The UK Gambling Commission (UKGC) is planning to advise the government to amend the current fees regulations, in order to take account of the significant changes in the population of operators that it regulates and to address identified problems in the current fees structure.
The UKGC is therefore developing its advice to the Department for Culture, Media and Sport. The commission issued the below statement:
“While the timetable for any review is a decision for the Secretary of State, the Commission considers that the earliest any such a review could start would be towards the end of this year, once we have the first full year’s data post the Gambling (Licensing and Advertising) Act 2014 and therefore a clearer picture of the immediate impacts those changes to remote gambling regulation have had on the Commission’s costs and income.”
Detailing further insight, the purpose og the discussion is to explain its approach to recovering costs through licence fees, and how current thinking on fees structure can be improved, with the implications of the 2014 Act on UKGC costs, income and therefore on the fees needed to recover those costs; and to invite comments to help the commission prepare advice to the government.

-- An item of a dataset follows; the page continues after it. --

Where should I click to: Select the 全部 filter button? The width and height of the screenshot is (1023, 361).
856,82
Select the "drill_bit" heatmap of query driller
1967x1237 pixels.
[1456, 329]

The UKGC hopes that, by providing greater transparency about the way in which governments set about determining the fees needed for full cost recovery, stakeholders will be able to feed in any suggestions or proposals for improvements at this formative stage.
The fee structure has come in for constant criticism from smaller operators, who feel that it unfairly penalises. For example for the LBO licensing the top threshold is 200 shops, even though there are four operators with more than 1,200 shops, making their licensing costs per shop extremely low compared to the smaller chains. Ironically it is the loss of this smaller operator base (mainly due to rising costs) along with other industry consolidation that is causing the Commission to look again at its fees structure.